Consider the tens, hundreds and thousands of OTA’s and business directories thinking about adding your hotel to their directory. For this they need your contact information, room rates and as many high-resolution photos as possible.

If your photos are displayed via a Flash script/slideshow/plugin, then visitors will not be able to easily download and use your photos on their website. Your loss for missing out on potential partners and free leads (and links).

4. Background Music or Video

This is probably the thing I hate the most on websites: music or video that starts playing automatically when the website is open. While you may think that this exudes style and demonstrates your great taste in music, for visitors this is incredibly annoying and will lead to a lost visitor.

The average traveler will research up to 10 hotels before making a reservation, so he will probably have at least 5 open websites at the same time. The website that has background music will most likely get closed first. Is this what you want?

5. No Hotel Photos on Homepage

There is a saying that sums up this point:

A picture is worth a thousand words.

Instead of making visitors read a page about how great your hotel is, save their time and instead add a couple of large photos with your hotel’s best selling points. Try to avoid generic, stock photos and invest in professional, high-quality photography.

6. No Contact Information

This is probably the most obvious mistake on this list. There is no point in having a website if a potential client can’t quickly find your e-mail, telephone or address. You will miss out on many direct bookings because of this, as some of your clients will end up booking via third-party OTA websites, resulting in decrease of revenue.

7. No Map with Directions

Having a map with directions to your hotel is mandatory. Take a few minutes and embed a Google Maps map with your hotel marked on it directly on your website. Last-minute travelers will appreciate this the most.

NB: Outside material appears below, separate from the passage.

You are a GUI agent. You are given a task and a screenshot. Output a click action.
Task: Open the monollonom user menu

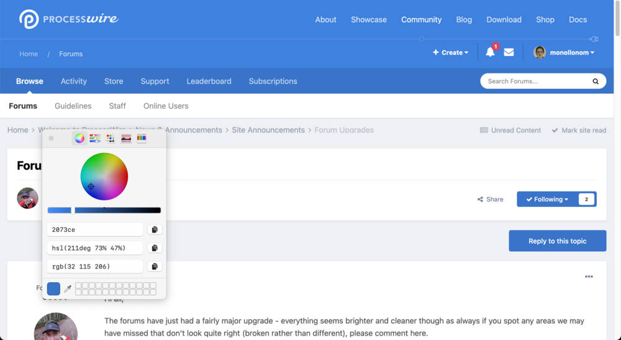[x=564, y=53]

8. Over Optimization for Search Engines

The race for first place in search engine result pages can blindside many hotel website owners. Don’t lose track of the most important aspect in search engine optimization: your website has to be easy and intuitive to visitors. If you start stuffing targeted keywords into every sentence, your copy will become a joke. It is frustrating and offensive to visitors to make them read copy written specifically for search engines. In the long run you can get a penalty for over optimization, as well as alienate your potential customers.

Summary / Key Points

  • Don’t use Splash Pages unless you really, really have to;
  • Make sure that your website is mobile-friendly;
  • Don’t use Flash for navigation or photos, or better yet don’t use it at all;
  • If you have video or background music on your website that plays automatically on visit – get rid of them asap;
  • Less text, more visuals: make sure that you have a couple of good photos on your homepage;
  • Contact information should go on top of the page and in the footer, make it easy to find;
  • Add a map with directions, or at least embed a map with your hotel marked on it;
  • Don’t go crazy when doing on-page SEO: think visitors first – search engines second.

Sources and References

5 Replies to “8 Common Mistakes Hotel Website Designers Still Make in 2013”

  1. DJAurand

    If you’re recomending against using Flash at all, what technology do you recomend that can display 360° Virtual Tours?

  2. John

    “Consider the tens, hundreds and thousands of OTA’s and business directories thinking about adding your hotel to their directory. For this they need your contact information, room rates and as many high-resolution photos as possible.”
    As a hotelier I do not want OTAs to freely take my images and name; they must contact me first as many (if not most) use your hotel images & name as key search words to attract booking enquiries to their site but then inform the potential client that your “hotel is full” and re direct the business to the select hotels they have contracts with.